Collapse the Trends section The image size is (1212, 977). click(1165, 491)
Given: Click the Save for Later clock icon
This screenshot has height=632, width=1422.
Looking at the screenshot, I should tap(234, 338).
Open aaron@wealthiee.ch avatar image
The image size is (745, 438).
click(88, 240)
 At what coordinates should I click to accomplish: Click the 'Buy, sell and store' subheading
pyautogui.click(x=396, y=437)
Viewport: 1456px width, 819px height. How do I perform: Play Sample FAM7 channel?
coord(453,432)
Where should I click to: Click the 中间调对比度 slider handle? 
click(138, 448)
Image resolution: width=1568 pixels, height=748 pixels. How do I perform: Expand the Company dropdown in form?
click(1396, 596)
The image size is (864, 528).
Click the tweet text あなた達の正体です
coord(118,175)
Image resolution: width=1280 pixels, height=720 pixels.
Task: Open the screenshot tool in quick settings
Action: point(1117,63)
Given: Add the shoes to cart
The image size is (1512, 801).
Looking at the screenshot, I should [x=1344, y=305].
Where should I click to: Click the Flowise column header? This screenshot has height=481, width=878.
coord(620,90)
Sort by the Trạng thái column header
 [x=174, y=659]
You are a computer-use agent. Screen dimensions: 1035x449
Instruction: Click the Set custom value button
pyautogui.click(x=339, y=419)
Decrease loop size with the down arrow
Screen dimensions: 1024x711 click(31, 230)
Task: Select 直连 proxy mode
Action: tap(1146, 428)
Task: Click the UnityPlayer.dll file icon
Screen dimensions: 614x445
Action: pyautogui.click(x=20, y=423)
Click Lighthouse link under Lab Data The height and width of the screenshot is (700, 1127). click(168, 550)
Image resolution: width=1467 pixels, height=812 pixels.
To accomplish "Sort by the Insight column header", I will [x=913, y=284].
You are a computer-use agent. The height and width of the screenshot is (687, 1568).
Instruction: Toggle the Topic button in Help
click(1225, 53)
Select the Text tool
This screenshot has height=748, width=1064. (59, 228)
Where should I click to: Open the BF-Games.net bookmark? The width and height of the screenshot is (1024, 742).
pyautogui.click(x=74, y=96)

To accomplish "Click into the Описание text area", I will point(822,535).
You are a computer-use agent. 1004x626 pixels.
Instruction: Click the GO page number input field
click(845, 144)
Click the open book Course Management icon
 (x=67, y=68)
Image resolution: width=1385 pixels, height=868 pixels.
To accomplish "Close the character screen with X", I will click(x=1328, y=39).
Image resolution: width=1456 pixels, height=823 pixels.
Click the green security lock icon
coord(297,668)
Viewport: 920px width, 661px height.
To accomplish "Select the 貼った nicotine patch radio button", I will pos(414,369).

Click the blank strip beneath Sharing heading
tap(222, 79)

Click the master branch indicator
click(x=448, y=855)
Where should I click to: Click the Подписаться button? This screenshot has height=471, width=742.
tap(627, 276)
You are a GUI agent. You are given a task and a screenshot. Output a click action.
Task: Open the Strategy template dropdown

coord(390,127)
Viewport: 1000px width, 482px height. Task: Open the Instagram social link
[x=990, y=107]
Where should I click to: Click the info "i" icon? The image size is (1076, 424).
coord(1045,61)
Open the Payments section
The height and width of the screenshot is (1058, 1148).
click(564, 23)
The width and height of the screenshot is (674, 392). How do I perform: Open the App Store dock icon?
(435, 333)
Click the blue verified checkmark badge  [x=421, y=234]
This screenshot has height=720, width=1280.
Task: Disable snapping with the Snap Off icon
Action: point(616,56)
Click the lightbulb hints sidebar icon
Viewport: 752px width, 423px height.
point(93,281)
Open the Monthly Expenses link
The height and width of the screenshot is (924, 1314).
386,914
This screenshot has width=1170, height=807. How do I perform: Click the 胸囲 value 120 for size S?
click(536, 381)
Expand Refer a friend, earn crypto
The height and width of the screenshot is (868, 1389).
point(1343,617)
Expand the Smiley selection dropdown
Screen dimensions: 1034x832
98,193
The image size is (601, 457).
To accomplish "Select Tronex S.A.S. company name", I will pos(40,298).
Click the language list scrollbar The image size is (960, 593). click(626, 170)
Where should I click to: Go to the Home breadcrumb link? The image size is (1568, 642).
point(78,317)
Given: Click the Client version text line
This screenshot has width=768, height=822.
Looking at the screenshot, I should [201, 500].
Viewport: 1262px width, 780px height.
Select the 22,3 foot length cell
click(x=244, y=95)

◆ **What to work on**: Print the entries again so that each one matches exactly.

◆ **Reply**:
Collapse the Trends section The image size is (1212, 977). click(1165, 491)
Given: Click the Save for Later clock icon
This screenshot has height=632, width=1422.
Looking at the screenshot, I should tap(234, 338).
Open aaron@wealthiee.ch avatar image
The image size is (745, 438).
click(88, 240)
 At what coordinates should I click to accomplish: Click the 'Buy, sell and store' subheading
pyautogui.click(x=396, y=437)
Viewport: 1456px width, 819px height. How do I perform: Play Sample FAM7 channel?
coord(453,432)
Where should I click to: Click the 中间调对比度 slider handle? 
click(138, 448)
Image resolution: width=1568 pixels, height=748 pixels. How do I perform: Expand the Company dropdown in form?
click(1396, 596)
The image size is (864, 528).
Click the tweet text あなた達の正体です
coord(118,175)
Image resolution: width=1280 pixels, height=720 pixels.
Task: Open the screenshot tool in quick settings
Action: point(1117,63)
Given: Add the shoes to cart
The image size is (1512, 801).
Looking at the screenshot, I should [x=1344, y=305].
Where should I click to: Click the Flowise column header? This screenshot has height=481, width=878.
coord(620,90)
Sort by the Trạng thái column header
 [x=174, y=659]
You are a computer-use agent. Screen dimensions: 1035x449
Instruction: Click the Set custom value button
pyautogui.click(x=339, y=419)
Decrease loop size with the down arrow
Screen dimensions: 1024x711 click(31, 230)
Task: Select 直连 proxy mode
Action: tap(1146, 428)
Task: Click the UnityPlayer.dll file icon
Screen dimensions: 614x445
Action: pyautogui.click(x=20, y=423)
Click Lighthouse link under Lab Data The height and width of the screenshot is (700, 1127). click(168, 550)
Image resolution: width=1467 pixels, height=812 pixels.
To accomplish "Sort by the Insight column header", I will [x=913, y=284].
You are a computer-use agent. The height and width of the screenshot is (687, 1568).
Instruction: Toggle the Topic button in Help
click(1225, 53)
Select the Text tool
This screenshot has height=748, width=1064. (59, 228)
Where should I click to: Open the BF-Games.net bookmark? The width and height of the screenshot is (1024, 742).
pyautogui.click(x=74, y=96)

To accomplish "Click into the Описание text area", I will point(822,535).
You are a computer-use agent. 1004x626 pixels.
Instruction: Click the GO page number input field
click(845, 144)
Click the open book Course Management icon
 (x=67, y=68)
Image resolution: width=1385 pixels, height=868 pixels.
To accomplish "Close the character screen with X", I will click(x=1328, y=39).
Image resolution: width=1456 pixels, height=823 pixels.
Click the green security lock icon
coord(297,668)
Viewport: 920px width, 661px height.
To accomplish "Select the 貼った nicotine patch radio button", I will pos(414,369).

Click the blank strip beneath Sharing heading
tap(222, 79)

Click the master branch indicator
click(x=448, y=855)
Where should I click to: Click the Подписаться button? This screenshot has height=471, width=742.
tap(627, 276)
You are a GUI agent. You are given a task and a screenshot. Output a click action.
Task: Open the Strategy template dropdown

coord(390,127)
Viewport: 1000px width, 482px height. Task: Open the Instagram social link
[x=990, y=107]
Where should I click to: Click the info "i" icon? The image size is (1076, 424).
coord(1045,61)
Open the Payments section
The height and width of the screenshot is (1058, 1148).
click(564, 23)
The width and height of the screenshot is (674, 392). How do I perform: Open the App Store dock icon?
(435, 333)
Click the blue verified checkmark badge  [x=421, y=234]
This screenshot has height=720, width=1280.
Task: Disable snapping with the Snap Off icon
Action: point(616,56)
Click the lightbulb hints sidebar icon
Viewport: 752px width, 423px height.
point(93,281)
Open the Monthly Expenses link
The height and width of the screenshot is (924, 1314).
386,914
This screenshot has width=1170, height=807. How do I perform: Click the 胸囲 value 120 for size S?
click(536, 381)
Expand Refer a friend, earn crypto
The height and width of the screenshot is (868, 1389).
point(1343,617)
Expand the Smiley selection dropdown
Screen dimensions: 1034x832
98,193
The image size is (601, 457).
To accomplish "Select Tronex S.A.S. company name", I will pos(40,298).
Click the language list scrollbar The image size is (960, 593). click(626, 170)
Where should I click to: Go to the Home breadcrumb link? The image size is (1568, 642).
point(78,317)
Given: Click the Client version text line
This screenshot has width=768, height=822.
Looking at the screenshot, I should [201, 500].
Viewport: 1262px width, 780px height.
Select the 22,3 foot length cell
click(x=244, y=95)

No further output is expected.